BEGIN GIVEN ENTRIES
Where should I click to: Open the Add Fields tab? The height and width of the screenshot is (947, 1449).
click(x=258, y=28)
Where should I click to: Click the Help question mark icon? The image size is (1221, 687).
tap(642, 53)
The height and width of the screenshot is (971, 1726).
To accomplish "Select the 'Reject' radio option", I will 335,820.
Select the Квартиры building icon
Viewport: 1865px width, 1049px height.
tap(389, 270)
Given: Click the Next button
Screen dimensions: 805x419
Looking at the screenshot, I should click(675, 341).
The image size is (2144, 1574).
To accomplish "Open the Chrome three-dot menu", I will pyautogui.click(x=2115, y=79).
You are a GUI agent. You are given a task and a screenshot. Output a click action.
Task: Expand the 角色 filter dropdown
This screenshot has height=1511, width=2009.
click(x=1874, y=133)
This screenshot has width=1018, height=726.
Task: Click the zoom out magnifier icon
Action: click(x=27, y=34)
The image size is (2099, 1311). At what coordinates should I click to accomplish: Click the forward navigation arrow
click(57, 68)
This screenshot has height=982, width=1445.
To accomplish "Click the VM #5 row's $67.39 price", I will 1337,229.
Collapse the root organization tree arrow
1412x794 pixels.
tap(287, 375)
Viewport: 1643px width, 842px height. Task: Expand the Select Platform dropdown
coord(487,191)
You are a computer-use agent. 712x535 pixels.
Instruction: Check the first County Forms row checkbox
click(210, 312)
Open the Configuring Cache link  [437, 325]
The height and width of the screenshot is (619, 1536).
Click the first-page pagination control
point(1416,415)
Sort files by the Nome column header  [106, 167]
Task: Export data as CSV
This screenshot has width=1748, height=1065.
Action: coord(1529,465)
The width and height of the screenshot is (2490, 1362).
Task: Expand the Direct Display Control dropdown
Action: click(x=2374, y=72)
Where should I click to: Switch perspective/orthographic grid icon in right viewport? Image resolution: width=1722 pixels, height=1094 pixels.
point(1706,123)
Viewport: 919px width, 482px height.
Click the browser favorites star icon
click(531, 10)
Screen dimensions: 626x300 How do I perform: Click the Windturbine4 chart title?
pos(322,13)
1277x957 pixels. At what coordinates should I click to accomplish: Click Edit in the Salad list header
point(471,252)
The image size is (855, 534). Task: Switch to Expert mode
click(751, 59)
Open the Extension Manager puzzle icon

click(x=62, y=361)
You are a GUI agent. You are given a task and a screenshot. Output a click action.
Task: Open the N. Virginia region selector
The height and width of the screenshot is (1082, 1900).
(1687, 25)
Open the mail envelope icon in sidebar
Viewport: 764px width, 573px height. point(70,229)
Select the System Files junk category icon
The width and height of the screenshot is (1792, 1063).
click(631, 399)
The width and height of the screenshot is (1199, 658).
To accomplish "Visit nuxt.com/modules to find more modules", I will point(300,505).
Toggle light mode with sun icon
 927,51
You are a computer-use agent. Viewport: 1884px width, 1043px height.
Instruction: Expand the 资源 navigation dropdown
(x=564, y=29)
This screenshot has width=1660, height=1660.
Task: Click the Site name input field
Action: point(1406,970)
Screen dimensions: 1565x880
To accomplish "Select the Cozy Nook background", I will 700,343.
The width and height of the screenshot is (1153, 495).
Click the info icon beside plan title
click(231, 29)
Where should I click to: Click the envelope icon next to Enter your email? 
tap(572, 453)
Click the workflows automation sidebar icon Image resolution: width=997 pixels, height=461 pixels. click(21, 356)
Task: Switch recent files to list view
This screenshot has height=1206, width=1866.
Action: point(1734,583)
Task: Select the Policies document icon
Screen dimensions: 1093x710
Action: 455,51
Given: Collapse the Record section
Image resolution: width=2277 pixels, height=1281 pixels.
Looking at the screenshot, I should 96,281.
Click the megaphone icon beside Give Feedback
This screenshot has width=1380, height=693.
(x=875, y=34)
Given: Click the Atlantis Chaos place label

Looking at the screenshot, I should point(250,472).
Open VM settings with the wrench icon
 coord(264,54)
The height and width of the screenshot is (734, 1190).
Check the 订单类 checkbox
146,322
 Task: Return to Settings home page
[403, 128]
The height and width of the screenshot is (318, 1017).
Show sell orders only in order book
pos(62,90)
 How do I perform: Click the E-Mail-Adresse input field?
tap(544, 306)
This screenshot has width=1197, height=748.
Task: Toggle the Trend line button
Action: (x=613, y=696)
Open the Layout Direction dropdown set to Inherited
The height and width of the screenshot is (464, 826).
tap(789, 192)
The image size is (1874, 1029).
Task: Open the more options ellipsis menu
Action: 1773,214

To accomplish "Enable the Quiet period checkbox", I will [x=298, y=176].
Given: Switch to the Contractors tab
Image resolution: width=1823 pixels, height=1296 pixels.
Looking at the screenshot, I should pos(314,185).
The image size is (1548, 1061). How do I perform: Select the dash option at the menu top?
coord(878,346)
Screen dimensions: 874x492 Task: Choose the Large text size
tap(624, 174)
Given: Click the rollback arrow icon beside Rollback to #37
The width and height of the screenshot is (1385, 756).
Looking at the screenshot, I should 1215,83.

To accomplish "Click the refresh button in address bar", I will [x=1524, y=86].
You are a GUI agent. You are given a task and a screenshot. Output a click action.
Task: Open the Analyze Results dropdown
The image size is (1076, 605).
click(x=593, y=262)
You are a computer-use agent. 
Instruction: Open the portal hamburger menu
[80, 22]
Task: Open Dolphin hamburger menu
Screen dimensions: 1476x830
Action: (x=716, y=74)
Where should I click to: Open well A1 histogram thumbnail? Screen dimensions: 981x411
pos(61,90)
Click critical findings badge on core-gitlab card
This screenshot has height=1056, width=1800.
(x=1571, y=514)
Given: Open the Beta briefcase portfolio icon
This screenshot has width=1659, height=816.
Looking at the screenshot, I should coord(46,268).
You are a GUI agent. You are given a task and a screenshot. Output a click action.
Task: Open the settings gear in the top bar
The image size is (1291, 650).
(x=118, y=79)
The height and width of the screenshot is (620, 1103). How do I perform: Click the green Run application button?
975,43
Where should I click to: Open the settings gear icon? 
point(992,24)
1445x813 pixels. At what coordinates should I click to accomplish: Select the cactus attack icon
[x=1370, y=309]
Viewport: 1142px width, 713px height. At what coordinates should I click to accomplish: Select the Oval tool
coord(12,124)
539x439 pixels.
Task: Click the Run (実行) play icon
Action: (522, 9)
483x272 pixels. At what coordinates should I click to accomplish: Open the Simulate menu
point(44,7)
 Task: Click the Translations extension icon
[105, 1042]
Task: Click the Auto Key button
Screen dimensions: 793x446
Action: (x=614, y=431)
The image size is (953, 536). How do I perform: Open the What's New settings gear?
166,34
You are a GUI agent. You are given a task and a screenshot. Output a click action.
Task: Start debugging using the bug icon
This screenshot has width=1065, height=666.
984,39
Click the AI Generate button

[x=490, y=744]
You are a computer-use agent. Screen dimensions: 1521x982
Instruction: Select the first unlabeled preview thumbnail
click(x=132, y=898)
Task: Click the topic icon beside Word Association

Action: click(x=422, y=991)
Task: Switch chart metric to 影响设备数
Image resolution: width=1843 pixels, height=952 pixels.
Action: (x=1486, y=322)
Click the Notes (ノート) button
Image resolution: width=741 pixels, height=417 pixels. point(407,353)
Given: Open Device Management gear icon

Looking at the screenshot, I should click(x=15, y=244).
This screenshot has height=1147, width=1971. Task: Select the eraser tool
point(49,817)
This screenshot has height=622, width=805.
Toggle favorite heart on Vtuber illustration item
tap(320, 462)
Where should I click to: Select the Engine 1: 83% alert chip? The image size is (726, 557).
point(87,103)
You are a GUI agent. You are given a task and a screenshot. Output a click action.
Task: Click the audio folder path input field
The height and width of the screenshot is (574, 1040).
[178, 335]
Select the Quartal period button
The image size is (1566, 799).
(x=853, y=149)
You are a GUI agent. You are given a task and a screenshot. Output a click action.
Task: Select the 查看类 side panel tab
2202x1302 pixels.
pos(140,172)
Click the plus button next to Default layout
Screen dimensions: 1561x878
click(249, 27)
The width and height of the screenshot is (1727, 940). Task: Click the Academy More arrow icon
END GIVEN ENTRIES
• _ABOUT THIS EXERCISE_: Identify every line above that includes the word "period", and show those lines.

• _RESULT_:
To accomplish "Enable the Quiet period checkbox", I will [x=298, y=176].
Select the Quartal period button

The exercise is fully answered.